**Given task:** Reproduce the data starting at the line containing "This screenshot has width=1000, height=627." and ending at the line containing "Action: 140,145", changing "blue" to "green" and keeping all else the same. Leave the pictures out of your answer.

**Working data:**

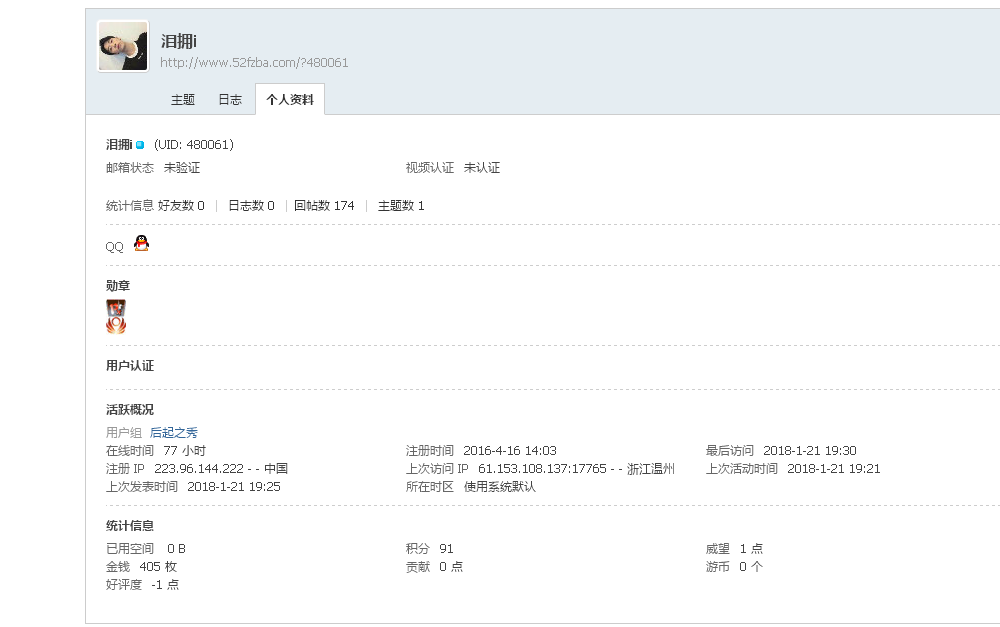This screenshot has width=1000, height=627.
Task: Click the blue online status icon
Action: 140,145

...

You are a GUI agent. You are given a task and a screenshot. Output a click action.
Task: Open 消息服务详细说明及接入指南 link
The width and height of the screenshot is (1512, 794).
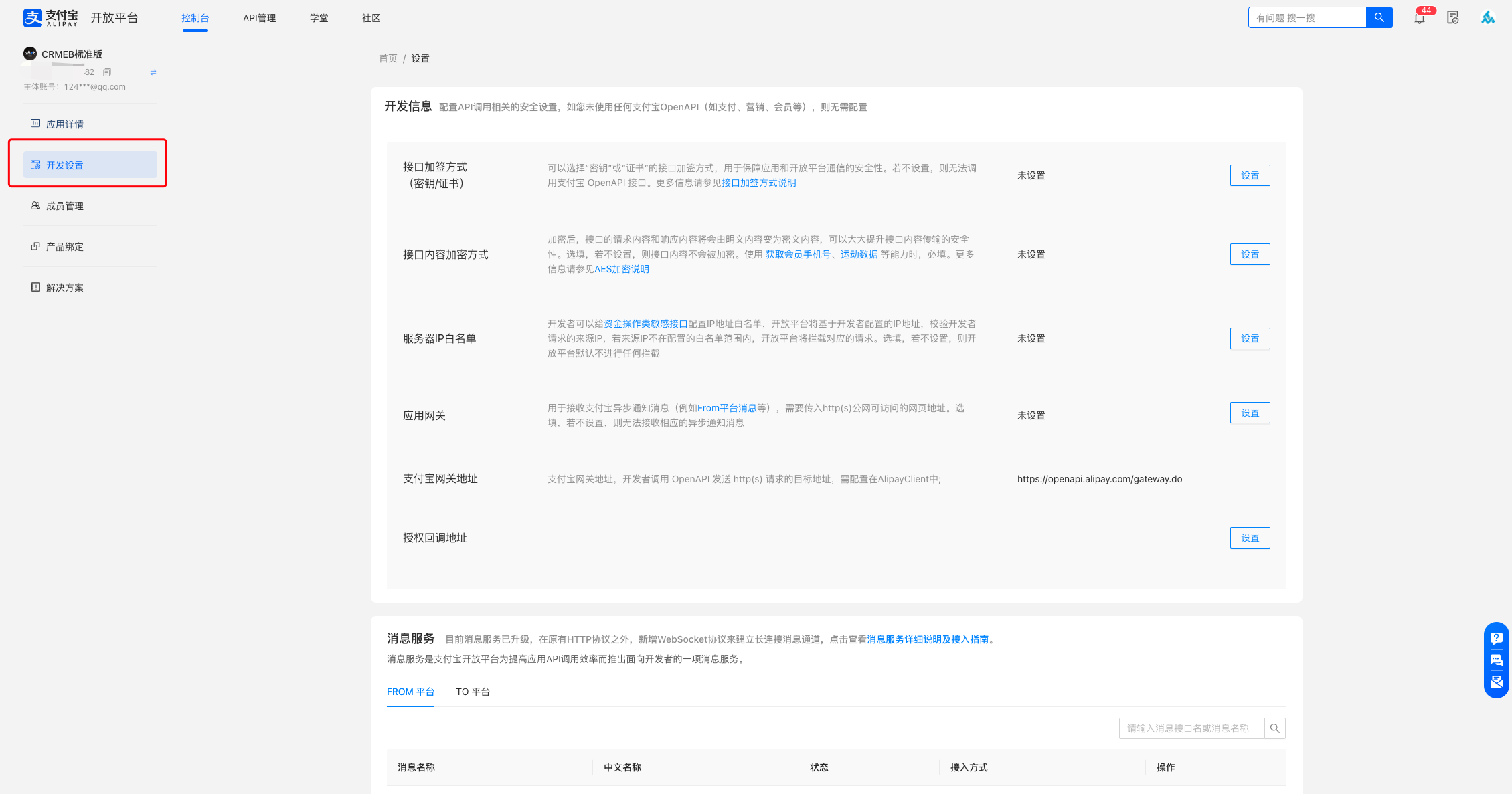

**Answer to this task:**
This screenshot has width=1000, height=627.
Task: Click the green online status icon
Action: 140,145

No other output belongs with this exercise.